This year’s Big Give Christmas Challenge is helping us to raise funds for one of the most impactful aspects of the Library’s work – our International Tracing Service family history research.

We hold the UK’s only copy of the International Tracing Service Archive – 30 million pages of Holocaust-era records, used for family research for survivors and victim families. We never charge for this work. This year we need your support to help families learn, often for the first time, the fate of lost loved ones.

Find out more below about this important work, and donate now via The Big Give.

Situation

The International Tracing Service Archive requires expert, multi-lingual researchers to navigate. Each case can take weeks to finish. We face two seemingly conflicting issues:

  1. To reduce response time and manage the backlog of cases which has developed since the Covid pandemic
  2. To raise awareness of the potential in researching family histories of the Holocaust to new audiences around the UK.

The work that can be done with our Archive is remarkable: we want to help as many people as we can, accurately and quickly.

Solution

We will work towards solving both issues: our team will be reconfigured to allow our researchers to work effectively, clearing the backlog of research cases while also responding quickly to new enquiries.

We will build capacity to efficiently manage the increase in cases resulting from our planned outreach efforts, which will raise awareness of the potential of this incredible archive to new communities, letting us help as many families as possible uncover their relatives’ fate.

“I am so grateful for this incredibly detailed research, and the way you have included all the citations, as well as suggestions for further reading. Thank you very much for your time and effort. It is very meaningful for me and much appreciated.”

Recipient of ITS family research

Case study

In 2023 a child survivor of the Holocaust visited the team hoping to get answers about what happened to her family. She didn’t know who her biological father was, or any details about her birth family beyond her mother’s name.

She was one of the ‘Windermere Children’, rescued from Theresienstadt among 700 other traumatised and orphaned children and taken to the Lake District. Through the course of searches by the ITS archive team, which involves sifting through complicated transport and camp records recorded in multiple languages, they discovered the fates of her immediate family. Despite the fact that she had previously been told her father was traced to South America in the late 1930s, she in fact discovered that her mother, father, brother and sister were all deported on the same transport to Auschwitz. All of them were murdered.

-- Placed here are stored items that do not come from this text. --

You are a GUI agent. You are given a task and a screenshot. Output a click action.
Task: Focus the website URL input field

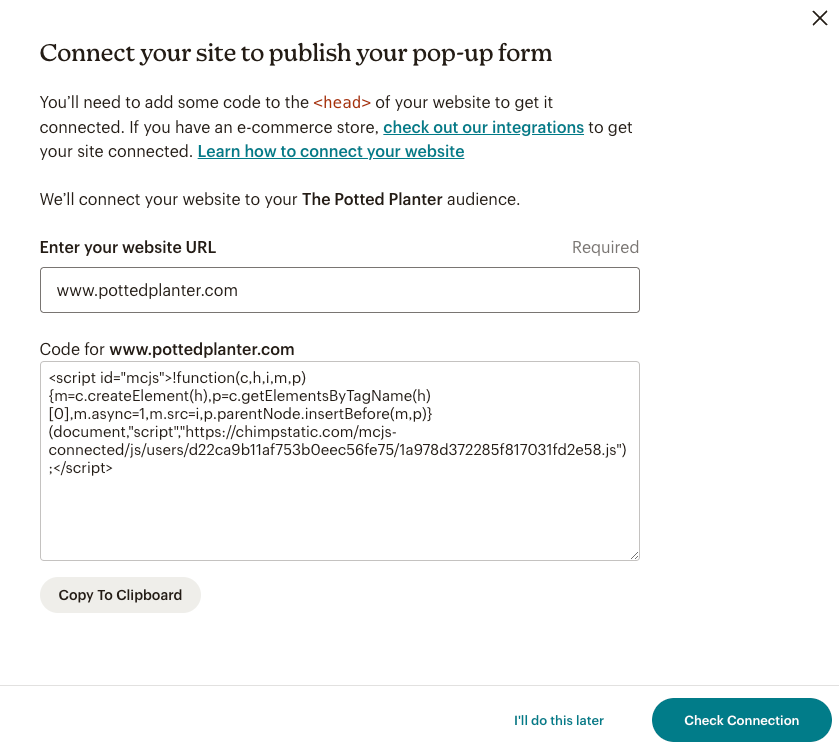pyautogui.click(x=340, y=290)
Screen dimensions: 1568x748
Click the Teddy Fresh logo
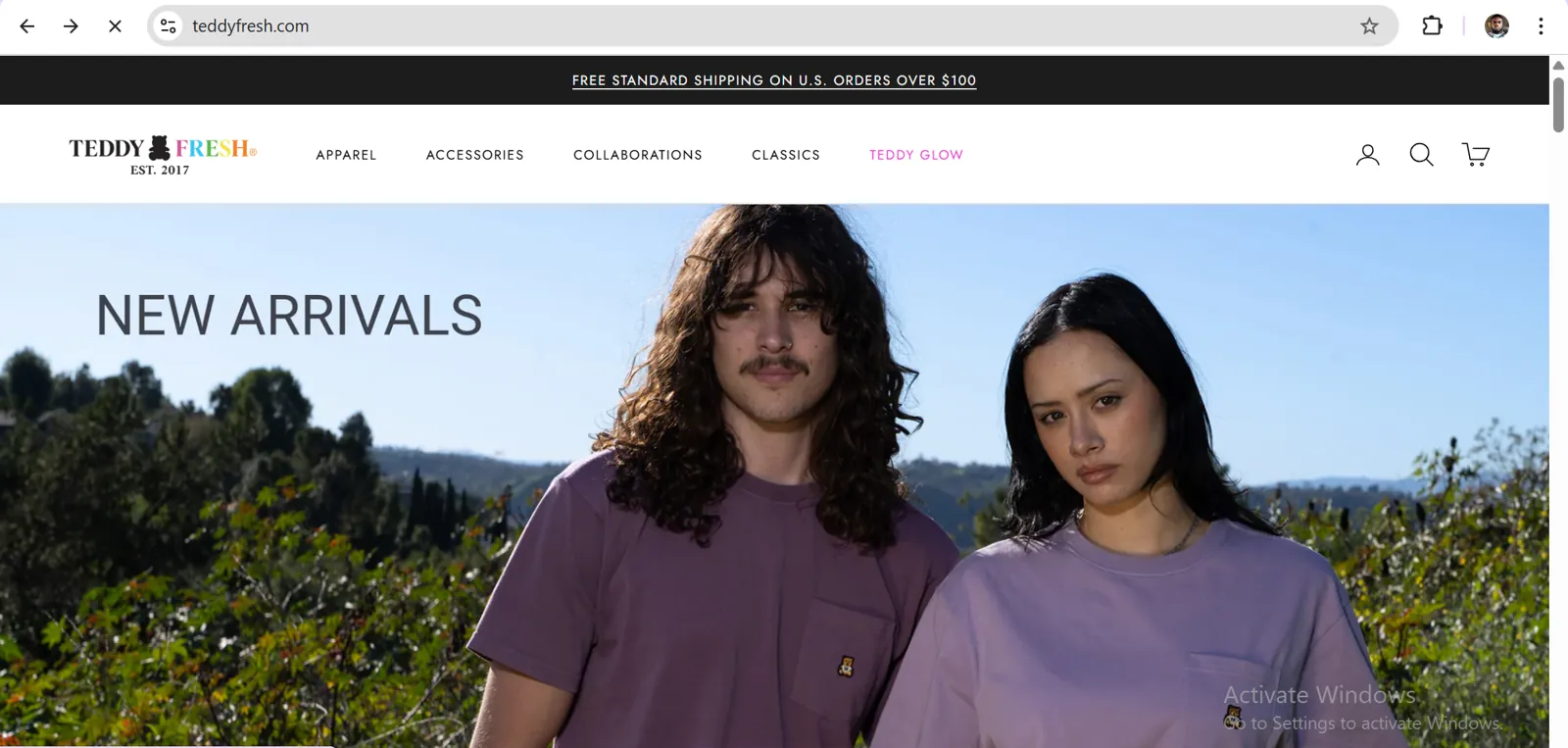tap(163, 155)
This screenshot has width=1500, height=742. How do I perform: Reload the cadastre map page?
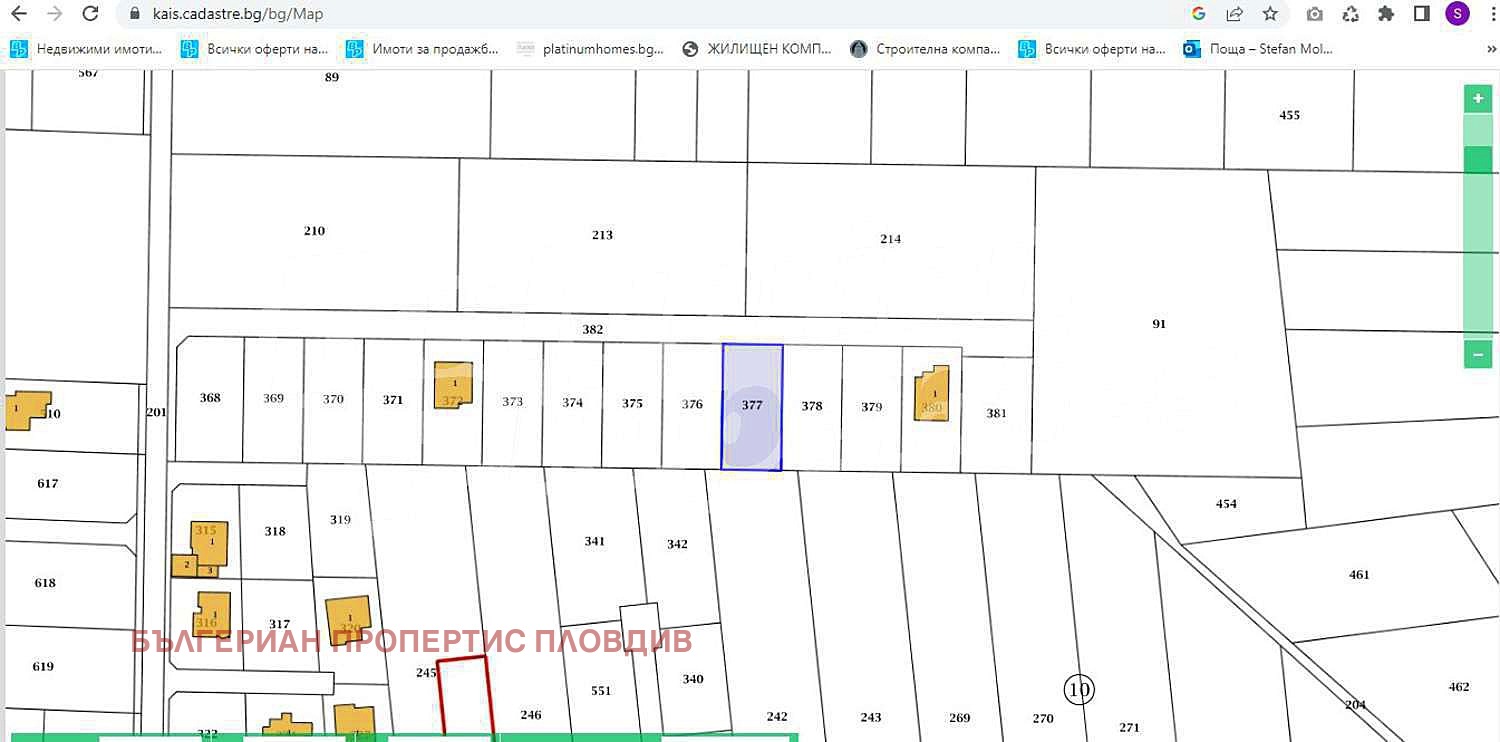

The enquirer, now in her 80s, finally knew their fates – why her father had never come looking for her, and was able to tell her children and grandchildren about their heritage. She is one of an increasing number of survivors who made similar discoveries thanks to the meticulous work of the team of researchers.

It may not sound like a positive outcome, but this research also led to her discovering cousins who she had never met and didn’t know exist. Through them she was able to see, for the first time in her life, a photograph of her mother.

Read the full story via The Telegraph: The service that is helping Holocaust survivors trace their families, 80 years later.

I never knew who I was. I did it (the ITS research) for my children’s sake as well, that they should know their heritage. If you’d interview me this time last year, I wouldn’t have known the truth. Everything changed in one year, it’s amazing.”